Critic's Corner

Wednesday, April 13, 2005

Angels In America

HBO has given us a 6 hour mini-series by Mike Nichols about living with AIDS in the late 1980's, and the names are very promising: Al Pacino, Emma Thompson, Meryl Streep, and Mary Louise Parker to name a few. However, I daresay it was not their best work.

I don't understand why the Academy (Emmy) was all over this thing. All that I can say is "meh..."

Supposedly, in the story, God has abandoned heaven, an angel appears to a young man named Prior who is dying of AIDS, and she claims that he is the prophet who will bring God back. There's just one catch- he must die. He doesn't want this responsibility because he is burdened with disease and losing his lover who cannot handle illness. By chance, he meets a mormon woman who tells him how to shake the spirit, refuse his duty as a prophet, and convince the Angels in Heaven that he deserves to have more time on earth. The scene in which he does this is all very campy and cheesy and the mini-series itself is little more than a glorified soap opera.

As far as the acting goes, Al Pacino is great in whatever he does, from Serpico to Scent of a Woman, or from something as awful as Insomnia to something as brilliant as Heat. Even the worst movie has promise because Pacino is in the cast. He makes an otherwise horrible film bearable. In Angels in America, he plays the conservative District Attorney, full of power and prestige, supposedly having access to the confidential information regarding the Iran-Contra scandal, with connections that make him able to obtain a small refrigerator full of AZT before it even hits the market.
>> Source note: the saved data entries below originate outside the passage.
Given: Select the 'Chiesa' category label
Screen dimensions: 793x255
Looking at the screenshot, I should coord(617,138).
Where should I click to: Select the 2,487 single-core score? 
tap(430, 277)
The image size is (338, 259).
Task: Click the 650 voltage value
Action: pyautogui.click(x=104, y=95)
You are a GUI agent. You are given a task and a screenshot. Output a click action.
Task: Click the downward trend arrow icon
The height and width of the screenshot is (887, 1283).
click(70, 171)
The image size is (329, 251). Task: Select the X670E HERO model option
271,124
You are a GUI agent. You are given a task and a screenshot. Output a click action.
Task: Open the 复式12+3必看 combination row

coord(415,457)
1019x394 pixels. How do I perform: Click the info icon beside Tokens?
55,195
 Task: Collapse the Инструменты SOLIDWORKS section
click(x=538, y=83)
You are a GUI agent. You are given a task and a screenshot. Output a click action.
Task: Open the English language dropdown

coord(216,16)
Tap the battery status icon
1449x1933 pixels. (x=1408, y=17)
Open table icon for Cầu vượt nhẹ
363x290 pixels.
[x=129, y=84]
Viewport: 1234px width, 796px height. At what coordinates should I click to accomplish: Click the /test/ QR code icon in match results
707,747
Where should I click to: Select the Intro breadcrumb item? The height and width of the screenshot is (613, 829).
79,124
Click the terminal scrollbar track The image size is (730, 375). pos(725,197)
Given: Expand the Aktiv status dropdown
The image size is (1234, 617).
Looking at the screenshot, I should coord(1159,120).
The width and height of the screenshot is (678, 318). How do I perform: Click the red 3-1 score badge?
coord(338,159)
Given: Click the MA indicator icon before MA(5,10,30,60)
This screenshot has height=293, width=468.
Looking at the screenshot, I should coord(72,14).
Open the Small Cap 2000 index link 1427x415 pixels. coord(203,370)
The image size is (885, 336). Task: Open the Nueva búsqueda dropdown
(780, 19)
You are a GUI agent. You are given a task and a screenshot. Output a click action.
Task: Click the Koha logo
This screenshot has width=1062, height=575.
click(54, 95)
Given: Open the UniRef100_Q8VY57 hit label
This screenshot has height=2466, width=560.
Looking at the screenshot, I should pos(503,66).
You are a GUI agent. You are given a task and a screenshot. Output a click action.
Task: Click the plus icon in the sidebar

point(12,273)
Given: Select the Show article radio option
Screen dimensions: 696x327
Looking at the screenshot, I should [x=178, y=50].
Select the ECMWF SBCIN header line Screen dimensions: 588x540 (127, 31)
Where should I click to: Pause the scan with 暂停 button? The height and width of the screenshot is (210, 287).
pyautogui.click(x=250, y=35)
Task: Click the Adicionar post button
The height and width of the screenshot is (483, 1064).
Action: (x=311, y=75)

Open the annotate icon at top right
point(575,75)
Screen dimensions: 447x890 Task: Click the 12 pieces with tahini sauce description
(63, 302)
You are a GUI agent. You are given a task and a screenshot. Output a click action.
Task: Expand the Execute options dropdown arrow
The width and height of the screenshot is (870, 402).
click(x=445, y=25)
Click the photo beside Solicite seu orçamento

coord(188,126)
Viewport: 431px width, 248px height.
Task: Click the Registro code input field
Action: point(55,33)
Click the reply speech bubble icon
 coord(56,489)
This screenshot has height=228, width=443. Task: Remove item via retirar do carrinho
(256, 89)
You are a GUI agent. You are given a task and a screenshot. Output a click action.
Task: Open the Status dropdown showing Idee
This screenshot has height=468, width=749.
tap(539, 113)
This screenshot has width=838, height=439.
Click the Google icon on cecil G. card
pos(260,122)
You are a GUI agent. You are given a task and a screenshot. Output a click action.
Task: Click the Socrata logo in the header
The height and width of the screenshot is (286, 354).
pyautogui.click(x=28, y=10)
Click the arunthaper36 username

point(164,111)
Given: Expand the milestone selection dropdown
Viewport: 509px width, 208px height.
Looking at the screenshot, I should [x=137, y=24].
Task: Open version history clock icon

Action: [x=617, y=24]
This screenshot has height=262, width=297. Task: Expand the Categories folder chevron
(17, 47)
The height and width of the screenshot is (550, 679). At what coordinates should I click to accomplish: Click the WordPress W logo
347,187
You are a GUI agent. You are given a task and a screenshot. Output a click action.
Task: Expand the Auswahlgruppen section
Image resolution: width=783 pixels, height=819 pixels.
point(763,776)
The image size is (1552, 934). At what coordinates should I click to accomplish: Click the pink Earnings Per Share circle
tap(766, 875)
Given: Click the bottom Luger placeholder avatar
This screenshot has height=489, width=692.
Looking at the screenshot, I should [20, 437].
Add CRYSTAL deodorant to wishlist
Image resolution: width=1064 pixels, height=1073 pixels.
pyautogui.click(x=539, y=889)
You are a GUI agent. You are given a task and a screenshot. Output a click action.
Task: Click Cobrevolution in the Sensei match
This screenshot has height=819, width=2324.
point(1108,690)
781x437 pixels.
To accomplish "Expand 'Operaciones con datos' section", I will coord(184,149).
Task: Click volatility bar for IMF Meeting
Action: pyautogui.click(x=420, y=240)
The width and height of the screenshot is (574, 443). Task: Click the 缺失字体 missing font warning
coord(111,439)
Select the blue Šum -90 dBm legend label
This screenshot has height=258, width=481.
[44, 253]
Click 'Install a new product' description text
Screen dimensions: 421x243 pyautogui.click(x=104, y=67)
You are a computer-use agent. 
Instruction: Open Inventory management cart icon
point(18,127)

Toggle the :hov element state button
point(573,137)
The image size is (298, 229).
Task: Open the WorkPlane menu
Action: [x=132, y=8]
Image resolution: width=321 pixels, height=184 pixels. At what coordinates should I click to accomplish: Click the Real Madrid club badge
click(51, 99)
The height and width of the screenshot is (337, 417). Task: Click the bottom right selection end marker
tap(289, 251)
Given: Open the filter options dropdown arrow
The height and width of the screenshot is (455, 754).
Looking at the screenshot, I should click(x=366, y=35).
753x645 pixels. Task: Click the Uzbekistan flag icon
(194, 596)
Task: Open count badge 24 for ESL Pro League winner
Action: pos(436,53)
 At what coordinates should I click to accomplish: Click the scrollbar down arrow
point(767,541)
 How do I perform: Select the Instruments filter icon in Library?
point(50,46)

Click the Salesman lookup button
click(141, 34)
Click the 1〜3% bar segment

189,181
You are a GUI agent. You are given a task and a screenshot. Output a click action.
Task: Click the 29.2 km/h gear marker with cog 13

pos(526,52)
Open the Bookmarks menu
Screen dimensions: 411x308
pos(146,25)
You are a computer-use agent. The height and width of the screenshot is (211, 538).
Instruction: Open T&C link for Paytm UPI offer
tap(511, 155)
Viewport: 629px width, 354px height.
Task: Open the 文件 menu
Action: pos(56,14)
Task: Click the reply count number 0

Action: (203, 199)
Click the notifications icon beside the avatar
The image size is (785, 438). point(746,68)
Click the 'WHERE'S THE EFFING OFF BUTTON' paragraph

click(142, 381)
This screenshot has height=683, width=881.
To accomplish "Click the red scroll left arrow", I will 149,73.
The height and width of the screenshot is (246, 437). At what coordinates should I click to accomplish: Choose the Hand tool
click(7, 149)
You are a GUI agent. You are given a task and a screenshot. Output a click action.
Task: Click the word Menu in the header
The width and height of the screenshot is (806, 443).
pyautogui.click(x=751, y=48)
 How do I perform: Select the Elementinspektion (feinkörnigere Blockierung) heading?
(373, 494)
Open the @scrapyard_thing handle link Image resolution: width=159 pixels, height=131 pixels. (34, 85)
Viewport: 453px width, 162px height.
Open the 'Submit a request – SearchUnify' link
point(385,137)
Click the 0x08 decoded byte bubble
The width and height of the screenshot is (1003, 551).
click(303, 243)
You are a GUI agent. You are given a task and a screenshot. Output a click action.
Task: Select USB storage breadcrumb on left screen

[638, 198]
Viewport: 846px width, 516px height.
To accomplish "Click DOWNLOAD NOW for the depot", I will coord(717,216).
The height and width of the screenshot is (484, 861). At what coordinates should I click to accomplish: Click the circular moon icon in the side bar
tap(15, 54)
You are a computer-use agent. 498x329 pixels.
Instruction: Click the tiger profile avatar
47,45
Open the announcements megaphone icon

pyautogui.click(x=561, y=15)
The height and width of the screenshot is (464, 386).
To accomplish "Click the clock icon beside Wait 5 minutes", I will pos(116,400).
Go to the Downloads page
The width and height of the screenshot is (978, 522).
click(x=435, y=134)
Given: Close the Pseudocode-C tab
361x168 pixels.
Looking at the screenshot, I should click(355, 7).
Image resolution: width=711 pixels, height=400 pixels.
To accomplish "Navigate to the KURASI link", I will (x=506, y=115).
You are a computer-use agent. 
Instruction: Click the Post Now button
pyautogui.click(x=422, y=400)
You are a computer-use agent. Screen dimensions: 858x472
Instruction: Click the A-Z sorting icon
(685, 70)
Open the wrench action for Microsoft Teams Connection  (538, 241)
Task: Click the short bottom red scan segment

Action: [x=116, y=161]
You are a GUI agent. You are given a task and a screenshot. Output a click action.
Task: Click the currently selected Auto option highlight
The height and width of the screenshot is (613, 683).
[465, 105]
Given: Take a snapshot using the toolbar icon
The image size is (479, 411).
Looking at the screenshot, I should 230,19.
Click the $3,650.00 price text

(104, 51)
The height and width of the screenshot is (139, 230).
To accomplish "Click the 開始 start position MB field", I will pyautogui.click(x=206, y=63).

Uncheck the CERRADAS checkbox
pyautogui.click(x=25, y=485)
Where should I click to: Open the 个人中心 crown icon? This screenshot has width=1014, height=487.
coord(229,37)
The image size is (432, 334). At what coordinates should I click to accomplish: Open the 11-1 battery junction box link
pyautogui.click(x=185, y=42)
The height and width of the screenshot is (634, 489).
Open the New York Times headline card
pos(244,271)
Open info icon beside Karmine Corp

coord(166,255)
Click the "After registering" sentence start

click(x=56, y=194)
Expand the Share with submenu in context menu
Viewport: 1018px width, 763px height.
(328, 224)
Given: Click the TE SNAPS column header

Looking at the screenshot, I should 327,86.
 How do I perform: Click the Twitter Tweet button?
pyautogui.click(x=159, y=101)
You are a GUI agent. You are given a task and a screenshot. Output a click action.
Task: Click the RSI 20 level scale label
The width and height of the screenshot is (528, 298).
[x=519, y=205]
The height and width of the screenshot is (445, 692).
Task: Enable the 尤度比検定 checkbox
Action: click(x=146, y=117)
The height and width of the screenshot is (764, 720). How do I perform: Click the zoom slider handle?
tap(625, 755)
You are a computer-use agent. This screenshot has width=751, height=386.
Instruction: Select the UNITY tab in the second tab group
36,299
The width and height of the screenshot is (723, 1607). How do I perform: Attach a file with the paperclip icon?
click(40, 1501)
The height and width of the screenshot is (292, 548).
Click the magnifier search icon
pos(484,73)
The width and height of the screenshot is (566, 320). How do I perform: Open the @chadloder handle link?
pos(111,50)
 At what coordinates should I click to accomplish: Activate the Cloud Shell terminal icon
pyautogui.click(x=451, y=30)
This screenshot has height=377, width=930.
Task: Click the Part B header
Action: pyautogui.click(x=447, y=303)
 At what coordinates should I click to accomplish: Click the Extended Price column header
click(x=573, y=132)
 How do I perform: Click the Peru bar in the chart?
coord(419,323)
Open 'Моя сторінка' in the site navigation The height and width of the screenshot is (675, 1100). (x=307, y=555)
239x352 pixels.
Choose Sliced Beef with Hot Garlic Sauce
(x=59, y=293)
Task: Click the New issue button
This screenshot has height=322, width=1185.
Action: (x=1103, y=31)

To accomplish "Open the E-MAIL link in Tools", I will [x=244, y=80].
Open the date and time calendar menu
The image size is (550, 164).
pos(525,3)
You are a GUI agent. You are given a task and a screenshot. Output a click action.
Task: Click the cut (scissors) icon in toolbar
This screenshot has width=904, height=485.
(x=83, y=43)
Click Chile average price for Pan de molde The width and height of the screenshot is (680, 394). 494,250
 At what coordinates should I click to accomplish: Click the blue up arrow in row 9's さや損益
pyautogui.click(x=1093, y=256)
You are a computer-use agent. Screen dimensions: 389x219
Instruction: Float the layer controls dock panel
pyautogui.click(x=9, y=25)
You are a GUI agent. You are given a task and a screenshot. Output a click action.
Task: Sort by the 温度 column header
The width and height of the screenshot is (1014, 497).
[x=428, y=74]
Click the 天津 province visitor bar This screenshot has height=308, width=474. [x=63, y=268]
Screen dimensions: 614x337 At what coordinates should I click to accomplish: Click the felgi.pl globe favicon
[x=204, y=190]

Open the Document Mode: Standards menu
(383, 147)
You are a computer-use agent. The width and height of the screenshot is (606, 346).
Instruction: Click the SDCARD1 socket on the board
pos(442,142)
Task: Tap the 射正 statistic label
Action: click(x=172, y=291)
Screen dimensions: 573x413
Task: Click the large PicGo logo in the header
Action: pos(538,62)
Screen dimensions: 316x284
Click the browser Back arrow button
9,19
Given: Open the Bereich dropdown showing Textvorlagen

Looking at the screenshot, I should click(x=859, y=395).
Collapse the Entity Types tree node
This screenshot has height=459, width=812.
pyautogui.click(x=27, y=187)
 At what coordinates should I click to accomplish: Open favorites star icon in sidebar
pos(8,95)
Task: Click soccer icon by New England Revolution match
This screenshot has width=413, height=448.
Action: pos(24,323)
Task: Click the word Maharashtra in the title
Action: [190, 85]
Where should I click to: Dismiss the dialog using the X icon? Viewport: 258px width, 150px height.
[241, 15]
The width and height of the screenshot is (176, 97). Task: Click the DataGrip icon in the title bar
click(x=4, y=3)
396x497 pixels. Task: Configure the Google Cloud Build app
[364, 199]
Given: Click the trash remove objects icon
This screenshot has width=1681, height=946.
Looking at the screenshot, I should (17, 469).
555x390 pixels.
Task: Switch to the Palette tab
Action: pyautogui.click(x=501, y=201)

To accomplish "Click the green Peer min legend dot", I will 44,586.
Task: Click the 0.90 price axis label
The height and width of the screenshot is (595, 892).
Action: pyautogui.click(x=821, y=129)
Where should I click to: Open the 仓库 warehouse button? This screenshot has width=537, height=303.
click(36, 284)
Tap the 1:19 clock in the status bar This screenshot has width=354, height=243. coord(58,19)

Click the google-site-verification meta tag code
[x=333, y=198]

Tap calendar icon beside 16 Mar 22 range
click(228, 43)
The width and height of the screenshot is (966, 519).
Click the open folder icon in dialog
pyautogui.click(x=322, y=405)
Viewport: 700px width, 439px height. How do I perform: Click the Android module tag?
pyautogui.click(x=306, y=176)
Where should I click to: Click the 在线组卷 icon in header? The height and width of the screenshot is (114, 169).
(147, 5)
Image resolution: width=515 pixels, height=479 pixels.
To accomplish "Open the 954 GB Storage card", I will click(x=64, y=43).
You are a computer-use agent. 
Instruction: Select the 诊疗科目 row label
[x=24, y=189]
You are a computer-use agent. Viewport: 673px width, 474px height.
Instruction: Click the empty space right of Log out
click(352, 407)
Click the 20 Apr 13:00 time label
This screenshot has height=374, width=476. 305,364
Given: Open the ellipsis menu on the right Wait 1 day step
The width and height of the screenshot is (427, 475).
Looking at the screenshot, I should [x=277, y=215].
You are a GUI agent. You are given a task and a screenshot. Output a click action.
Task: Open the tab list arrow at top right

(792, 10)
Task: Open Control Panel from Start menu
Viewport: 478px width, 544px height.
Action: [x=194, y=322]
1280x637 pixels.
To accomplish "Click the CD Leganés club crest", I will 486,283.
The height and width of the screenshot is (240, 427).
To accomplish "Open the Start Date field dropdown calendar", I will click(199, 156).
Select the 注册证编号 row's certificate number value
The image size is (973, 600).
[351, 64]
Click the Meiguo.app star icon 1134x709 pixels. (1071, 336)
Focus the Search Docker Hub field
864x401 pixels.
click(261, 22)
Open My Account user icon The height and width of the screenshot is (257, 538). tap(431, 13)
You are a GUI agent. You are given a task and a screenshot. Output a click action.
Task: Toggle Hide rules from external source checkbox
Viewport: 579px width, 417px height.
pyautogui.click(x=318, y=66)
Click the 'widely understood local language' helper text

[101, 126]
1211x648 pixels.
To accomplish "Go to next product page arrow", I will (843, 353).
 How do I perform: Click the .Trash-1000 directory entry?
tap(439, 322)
Not wanting people to know that he is gay and has been diagnosed with AIDS, he convinces his doctor to tell everyone that he has liver cancer. Lucky for him, his nurse is a gay man whose friend is the prophet (who is also dying of AIDS) and when the nurse recognizes the symptoms, he gives him some medical advice that prolongs his life by a few months.

Streep plays 3 parts, as does Thompson. As the angel, Thompson is unimpressive; as the nurse, she is very basic. Streep's best part is actually the Rabbi, and Thompson's best is the homeless woman. Strange how the role in which both do the best is the smallest role that they have and the one where they wear the most makeup.

Parker plays a crazy woman who takes imaginary journeys with an imaginary travel agent. Her husband is gay, Republican, Mormon, and works for the conservative District Attorney. Everyone in the story is related in one way or another, and they all show up as angels in the scene where Prior the would-be Prophet tells the Angels he doesn't want the responsibility and that they should forget about God because he is never coming back.

Personally, I was unimpressed by the whole thing, and rather disappointed that I had wasted 6 hours on it. What confused me most was that no distinction was made between having HIV and having AIDS. The sick characters were shown to have AIDS and not HIV at all. Granted, 20 years ago we didn't know as much as we do now, but I would think that something would at least have been mentioned about it.

I have said it before... people hear that the critics are crazy about something and they have a terrible time disagreeing. Shame... it seems that the rarest commodity in the world these days is an individual opinon.

1 Comments:

  • I don't have HBO, but even if I did you've convinced me not to see this one. The reason you didn't like it - and the usual crowd of critics did - is probably that it pushes an agenda rather than simply telling a story true to human nature.